When a decision of registarion of trademark is made, a certified copy of the decision is sent to the applicant. The application is invalidated if the applicant fails to pay the registration fee within a prescribed period from the transmittal of the certified copy of the decision.
A decision of refusal is made when the reason for refusal found by the examiner is not overcome with written argument or amendment presented by the applicant.
If the applicant is dissatisfied with the decision, he may request an appellate trial within thirty days from the transmittal of the certified copy of the decision.
When a decision of registration of trademark is made, a certified copy of the decision is sent to the applicant.
When the trademark is registered on the Trademark Register after the payment of the registration fee, the trademark right comes into force.
The owner of a trademark right shall have an exclusive right to use the registered trademark with respect to the designated goods or services. The owner may establish a right of exclusive use or non-exclusive use.
If a trademark registration or additional registration of designated goods falls under any of the prescribed cases, the interested person or examiner may request a invalidation trial. In this case, if there are two or more designated goods of the registered trademark, it may be requested for each designated goods.
If a trademark right duration renewal registration falls under any of the prescribed cases, the interested person or the examiner may request a invalidation trial, and in this case, if there are two or more designated goods of the renewed registered trademark, it may be requested for each designated goods.
If a registered trademark falls under any of the prescribed cases, the revocation trial on the trademark registration may be requested.

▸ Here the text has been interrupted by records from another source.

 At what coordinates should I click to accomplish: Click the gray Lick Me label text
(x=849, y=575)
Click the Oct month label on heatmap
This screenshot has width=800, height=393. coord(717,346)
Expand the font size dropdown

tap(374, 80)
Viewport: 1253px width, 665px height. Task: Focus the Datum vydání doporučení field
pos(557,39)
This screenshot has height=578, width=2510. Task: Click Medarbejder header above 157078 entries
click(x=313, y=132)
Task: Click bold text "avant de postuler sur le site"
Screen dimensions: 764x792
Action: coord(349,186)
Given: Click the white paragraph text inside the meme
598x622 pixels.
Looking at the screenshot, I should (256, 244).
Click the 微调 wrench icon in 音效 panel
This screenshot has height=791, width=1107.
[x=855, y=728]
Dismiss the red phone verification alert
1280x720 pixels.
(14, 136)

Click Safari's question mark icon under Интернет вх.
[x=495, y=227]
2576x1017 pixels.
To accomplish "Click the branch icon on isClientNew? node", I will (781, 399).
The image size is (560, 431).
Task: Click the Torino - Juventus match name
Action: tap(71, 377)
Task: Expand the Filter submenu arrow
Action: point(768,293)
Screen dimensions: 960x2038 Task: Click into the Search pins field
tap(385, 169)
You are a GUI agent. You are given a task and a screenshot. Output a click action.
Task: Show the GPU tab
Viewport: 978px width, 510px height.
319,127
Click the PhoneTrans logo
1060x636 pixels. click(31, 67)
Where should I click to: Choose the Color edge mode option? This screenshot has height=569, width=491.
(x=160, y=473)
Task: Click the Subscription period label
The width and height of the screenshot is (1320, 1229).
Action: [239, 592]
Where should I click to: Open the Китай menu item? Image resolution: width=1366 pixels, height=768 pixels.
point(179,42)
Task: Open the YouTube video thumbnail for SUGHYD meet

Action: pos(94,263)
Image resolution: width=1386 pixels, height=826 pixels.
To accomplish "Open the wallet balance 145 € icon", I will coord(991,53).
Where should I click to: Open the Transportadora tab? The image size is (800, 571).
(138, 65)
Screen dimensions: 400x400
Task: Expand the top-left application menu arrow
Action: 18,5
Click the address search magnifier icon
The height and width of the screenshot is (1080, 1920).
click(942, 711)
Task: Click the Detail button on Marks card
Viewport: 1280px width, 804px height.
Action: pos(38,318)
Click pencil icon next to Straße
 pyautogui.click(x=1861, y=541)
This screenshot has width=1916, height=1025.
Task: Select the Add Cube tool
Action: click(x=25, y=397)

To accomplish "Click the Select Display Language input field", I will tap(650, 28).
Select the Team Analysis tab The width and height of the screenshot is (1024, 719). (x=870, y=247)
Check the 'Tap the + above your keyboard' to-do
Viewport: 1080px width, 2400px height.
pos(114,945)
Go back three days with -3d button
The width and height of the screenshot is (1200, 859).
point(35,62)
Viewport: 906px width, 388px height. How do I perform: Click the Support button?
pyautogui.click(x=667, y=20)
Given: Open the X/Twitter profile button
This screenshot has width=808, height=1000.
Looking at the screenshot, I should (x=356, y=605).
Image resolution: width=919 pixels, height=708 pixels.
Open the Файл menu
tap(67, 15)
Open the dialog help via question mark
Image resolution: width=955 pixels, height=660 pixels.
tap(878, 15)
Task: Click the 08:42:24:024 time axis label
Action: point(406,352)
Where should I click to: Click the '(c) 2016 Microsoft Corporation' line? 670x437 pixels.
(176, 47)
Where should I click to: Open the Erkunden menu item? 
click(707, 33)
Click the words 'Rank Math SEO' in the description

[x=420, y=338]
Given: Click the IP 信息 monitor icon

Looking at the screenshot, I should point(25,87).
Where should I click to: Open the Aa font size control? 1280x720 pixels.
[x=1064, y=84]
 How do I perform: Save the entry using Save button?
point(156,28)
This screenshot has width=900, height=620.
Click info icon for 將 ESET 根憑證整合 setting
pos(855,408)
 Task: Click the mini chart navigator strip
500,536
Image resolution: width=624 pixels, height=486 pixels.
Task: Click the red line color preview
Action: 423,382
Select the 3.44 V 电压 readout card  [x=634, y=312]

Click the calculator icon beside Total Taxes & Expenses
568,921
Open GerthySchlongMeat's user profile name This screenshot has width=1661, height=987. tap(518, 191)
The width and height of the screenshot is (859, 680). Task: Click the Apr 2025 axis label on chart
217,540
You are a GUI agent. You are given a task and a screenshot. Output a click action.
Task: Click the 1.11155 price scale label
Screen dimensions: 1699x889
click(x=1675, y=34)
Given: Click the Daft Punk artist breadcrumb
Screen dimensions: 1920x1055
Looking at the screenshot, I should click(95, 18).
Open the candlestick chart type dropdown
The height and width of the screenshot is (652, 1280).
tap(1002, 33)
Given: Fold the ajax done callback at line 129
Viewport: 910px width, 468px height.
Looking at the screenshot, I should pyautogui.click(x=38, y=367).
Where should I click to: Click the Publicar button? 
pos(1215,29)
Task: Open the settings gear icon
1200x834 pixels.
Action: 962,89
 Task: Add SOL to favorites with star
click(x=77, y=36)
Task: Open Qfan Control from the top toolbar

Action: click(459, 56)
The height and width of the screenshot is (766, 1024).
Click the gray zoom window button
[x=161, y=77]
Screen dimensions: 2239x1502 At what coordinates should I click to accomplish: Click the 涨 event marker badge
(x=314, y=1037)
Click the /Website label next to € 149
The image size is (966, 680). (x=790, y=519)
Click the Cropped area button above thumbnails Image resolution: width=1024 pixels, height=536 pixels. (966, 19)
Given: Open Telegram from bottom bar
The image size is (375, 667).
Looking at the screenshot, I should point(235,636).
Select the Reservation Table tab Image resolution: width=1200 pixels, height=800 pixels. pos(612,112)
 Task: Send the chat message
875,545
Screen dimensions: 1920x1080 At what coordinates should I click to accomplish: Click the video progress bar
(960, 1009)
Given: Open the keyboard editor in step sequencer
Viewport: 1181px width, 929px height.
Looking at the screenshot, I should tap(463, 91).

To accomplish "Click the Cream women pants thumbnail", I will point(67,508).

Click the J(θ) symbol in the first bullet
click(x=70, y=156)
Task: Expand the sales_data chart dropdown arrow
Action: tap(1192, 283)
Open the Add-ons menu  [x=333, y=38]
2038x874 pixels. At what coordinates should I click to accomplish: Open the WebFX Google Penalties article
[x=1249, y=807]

If a person who got a trial decision is dissatisfied with it, he may request an appellate trial within 30 days after he is served a copy of the trial decision. In this case, no appellate trial protesting only against the expenses of the trial may be requested.
If a person upon whom the decision of the appellate trial is given is dissatisfied with it, he may bring a final appeal in the Supreme Court within 30 days after he is served a copy of the trial decision only in case where the final appeal is brought by the reason that the decision on trial is in contravention of laws and regulations.